O universo luminoso dos fungos bioluminescentes V

Bioluminescentes na Amazônia
Embora sejam conhecidas dezenas de espécies de fungos bioluminescentes no mundo, apenas uma é conhecida na Amazônia. As recentes descobertas de espécies tropicais na Mata Atlântica são oriundas do esforço dos pesquisadores que, após serem informados por moradores locais, se dispuseram a investigar a existência dessa biodiversidade e se surpreenderam com as muitas espécies que ocorrem no Petar.

Como na Amazônia o conhecimento sobre a diversidade de fungos ainda é incipiente, e depende da presença dos especialistas, é provável que novas espécies existam e corram risco de extinção antes mesmo de serem descritas e catalogadas. Caboclos e ribeirinhos, que andam na floresta durante a noite para caçar, já repararam que muitas vezes folhas e galhos no chão brilham. O que eles não sabem é que essas espécies relativamente comuns são fungos não descritos e, portanto, desconhecidas para a ciência.

Conhecemos atualmente apenas uma espécie na Amazônia: Mycena lacrimans. Ela havia sido coletada na Reserva Ducke (AM) e descrita por Rolf Singer (1906-1994), micólogo alemão, que estudou dezenas de espécies na região amazônica entre as décadas de 1970/80. Entretanto, como fora coletada durante o dia, Singer não sabia que seus cogumelos eram bioluminescentes.

Raridade na Amazônia
Em 2005, durante uma expedição de uma disciplina de pós-graduação em ecologia do Instituto Nacional de Pesquisas da Amazônia (Inpa) para a rodovia BR-319, que liga Manaus a Porto Velho, um de nós (Braga-Neto) teve a oportunidade de penetrar na floresta e descobrir, por acaso, a ocorrência de cogumelos bioluminescentes. Eles foram localizados ao longo de igarapés, em florestas próximas ao quilômetro 83, no município de Careiro. Com a colaboração de Dennis Desjardin, a identidade da espécie foi revelada.
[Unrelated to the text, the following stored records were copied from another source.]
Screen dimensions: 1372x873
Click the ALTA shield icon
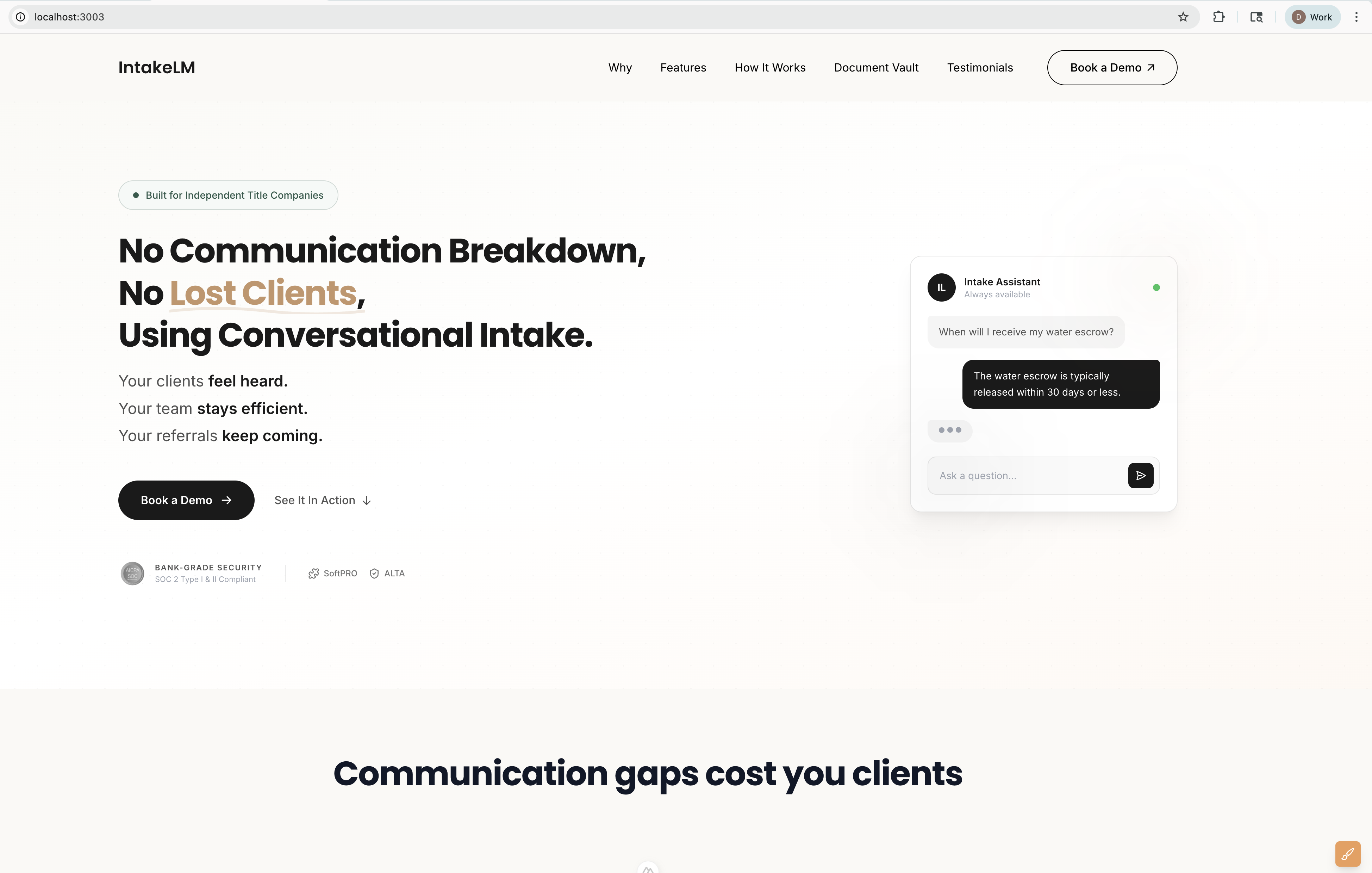click(x=374, y=573)
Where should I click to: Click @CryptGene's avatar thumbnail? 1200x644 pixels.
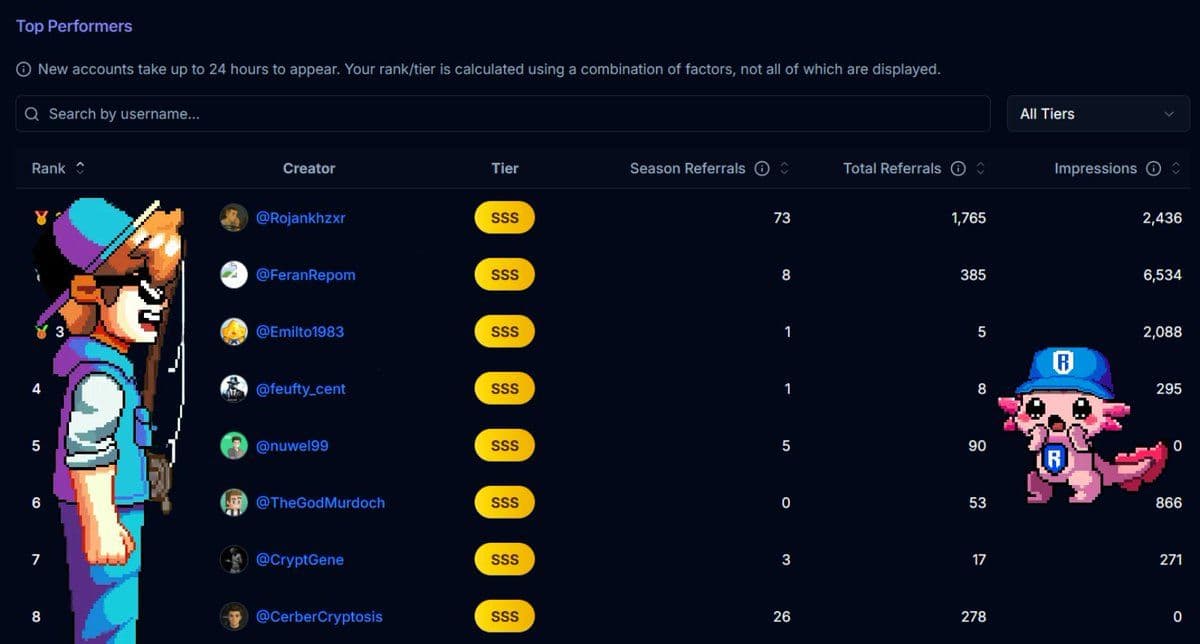pyautogui.click(x=233, y=559)
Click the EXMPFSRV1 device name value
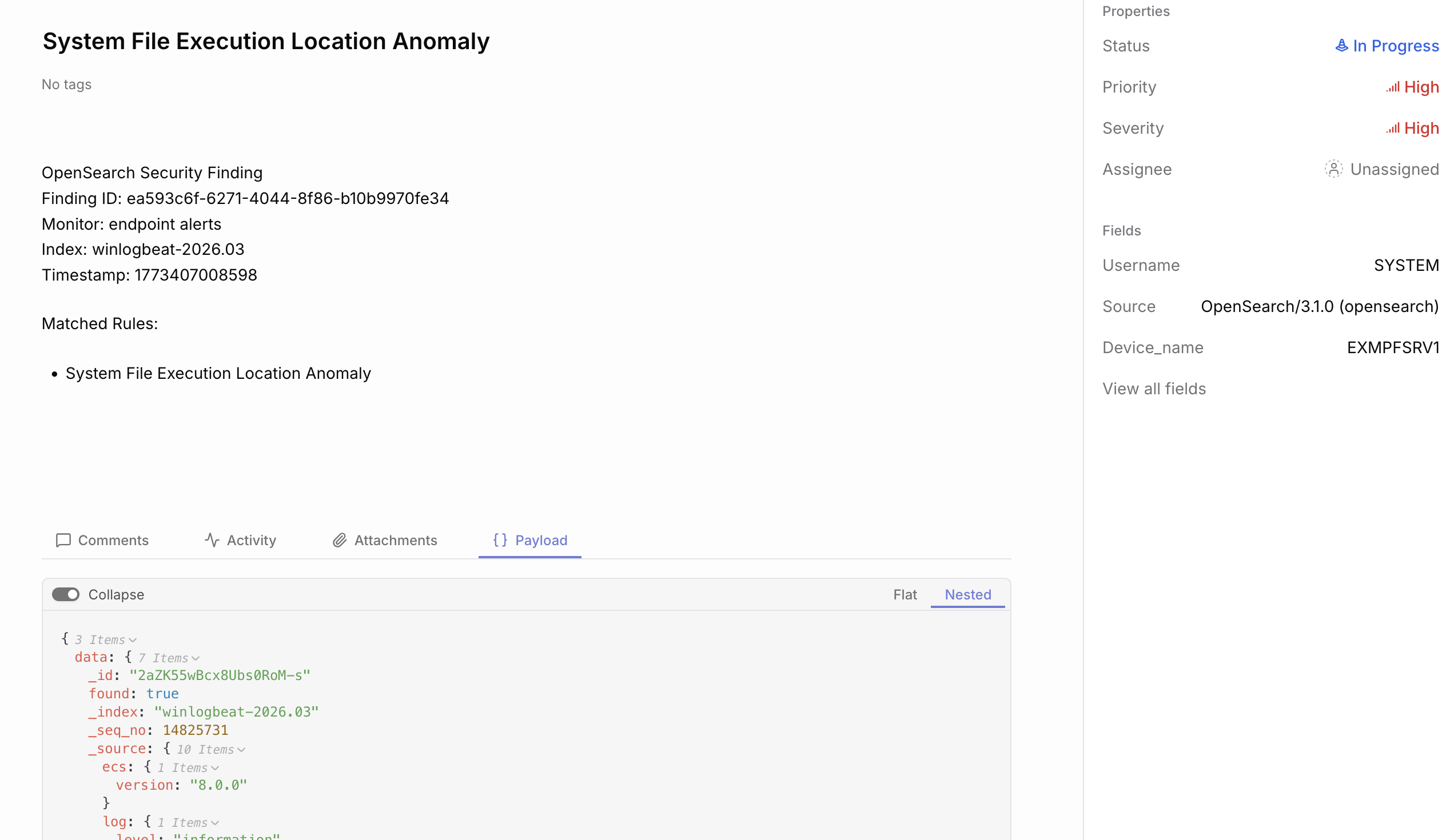This screenshot has width=1450, height=840. pos(1392,348)
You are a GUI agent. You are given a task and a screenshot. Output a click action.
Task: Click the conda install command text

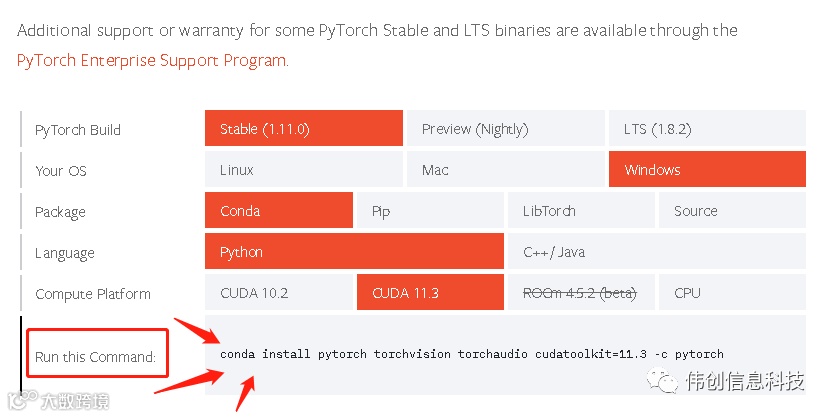471,354
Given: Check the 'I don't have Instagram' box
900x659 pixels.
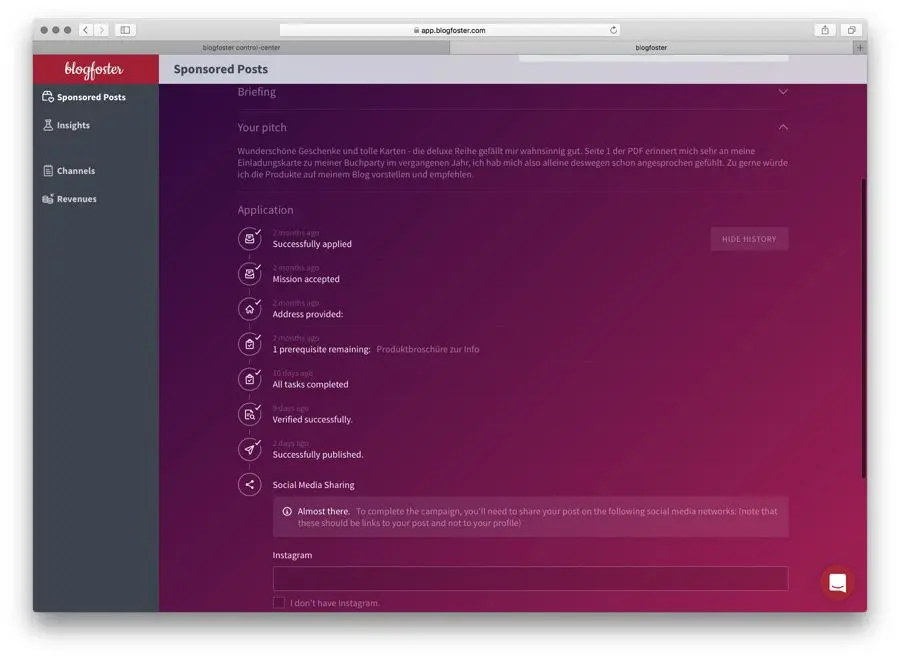Looking at the screenshot, I should point(279,603).
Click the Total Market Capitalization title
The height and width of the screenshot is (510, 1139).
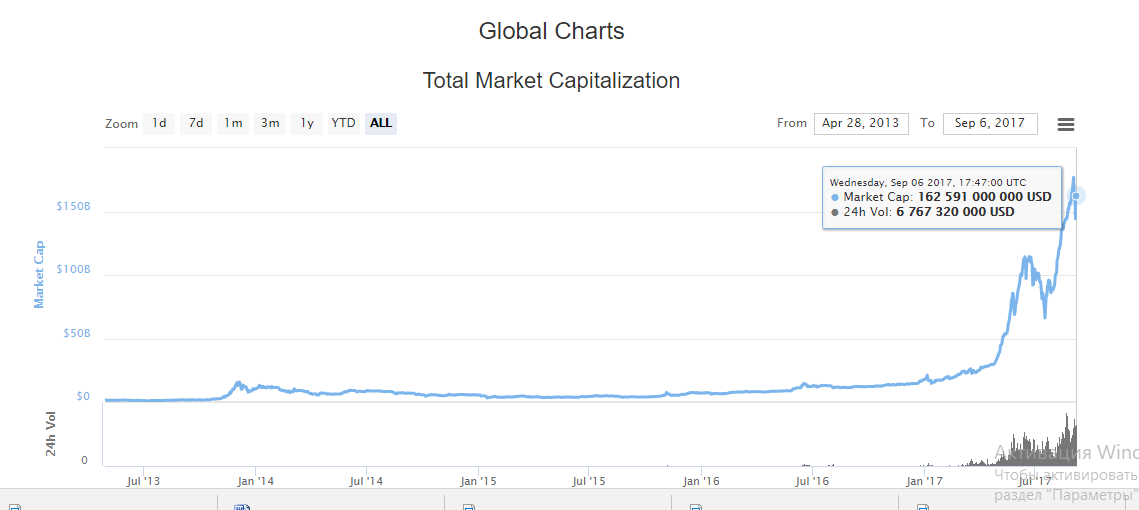[x=551, y=80]
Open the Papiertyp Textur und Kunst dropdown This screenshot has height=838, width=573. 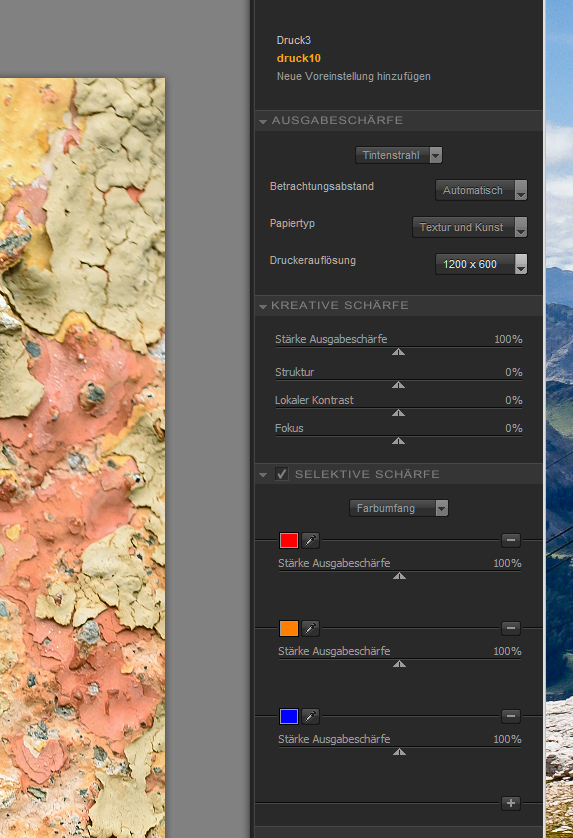470,227
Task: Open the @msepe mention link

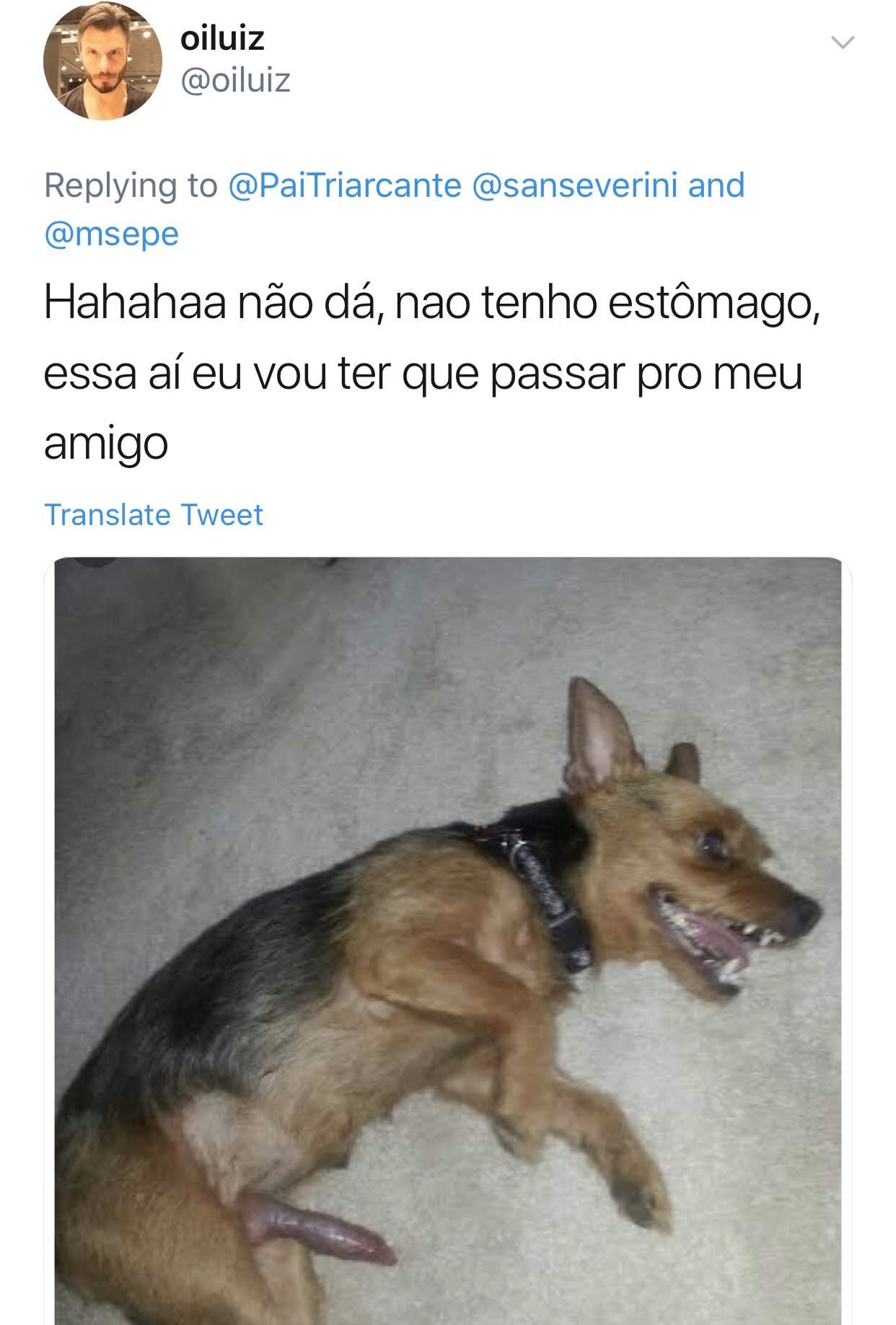Action: [111, 234]
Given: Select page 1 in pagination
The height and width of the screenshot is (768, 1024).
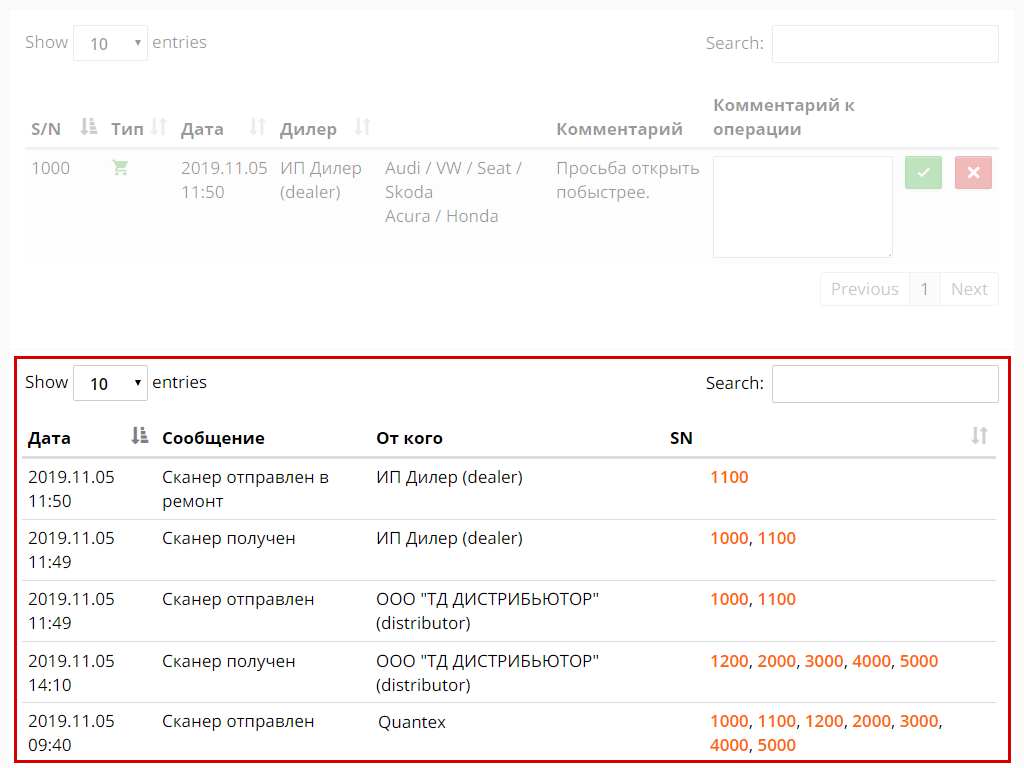Looking at the screenshot, I should pos(925,289).
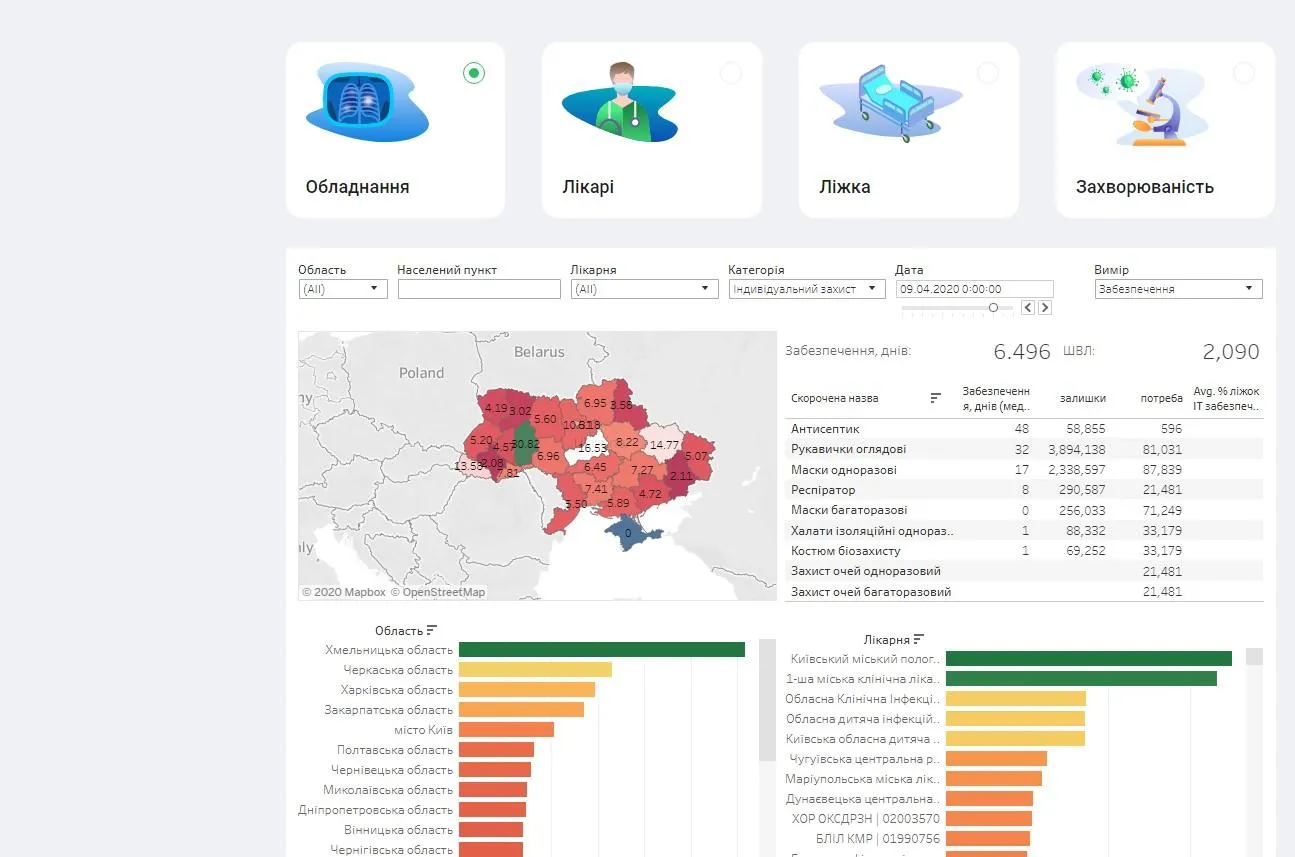Click the OpenStreetMap attribution link

coord(438,592)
Na Amazônia, a presença de rodovias está diretamente associada ao desmatamento, perda de biodiversidade e degradação de serviços ambientais. Atualmente, a repavimentação da BR-319 é foco de grande preocupação, pois a rodovia corta uma imensa área do estado do Amazonas altamente preservada. Sem planejamento adequado, isso poderia catalisar degradação ambiental. Segundo Philip Fearnside e Paulo Maurício Graça, pesquisadores do Instituto Nacional de Pesquisas da Amazônia (Inpa), os benefícios econômicos usados para justifi car a necessidade do asfaltamento da rodovia são questionáveis, sendo mais indicado transportar produtos por hidrovia, aproveitando o grande potencial natural da região. Infelizmente, o local onde os espécimes de Mycena lacrimans foram coletados já está desmatado, e não se sabe qual o efeito dessa alteração sobre a espécie. É certo que unidades de conservação podem reduzir significantemente o desmatamento e a perda de espécies. Duas unidades foram criadas recentemente na região, e o Ministério do Meio Ambiente está atuando, juntamente com a Secretaria de Estado do Meio Ambiente e Desenvolvimento Sustentável do Amazonas (SDS-AM) pela criação e implementação de um mosaico de unidades de conservação ao longo da rodovia, com diferentes categorias de uso. Essas unidades tenderão a favorecer a conservação dessa espécie de fungo raro e permitirão que moradores locais e visitantes venham a conhecer pessoalmente sua existência. E, eventualmente, ajudar a descobrir novas riquezas naturais na região.

Biodiversidade de Fungos
Assim como as plantas e os animais, os fungos constituem um reino à parte, caracterizado por uma imensa diversidade e ampla distribuição geográfica. Entretanto, eles estão entre os organismos menos conhecidos do mundo, fato que é ainda mais acentuado em regiões tropicais. Essa realidade é preocupante, pois os fungos desempenham funções indispensáveis ao funcionamento de ecossistemas terrestres, atuando como decompositores, simbiontes e parasitas.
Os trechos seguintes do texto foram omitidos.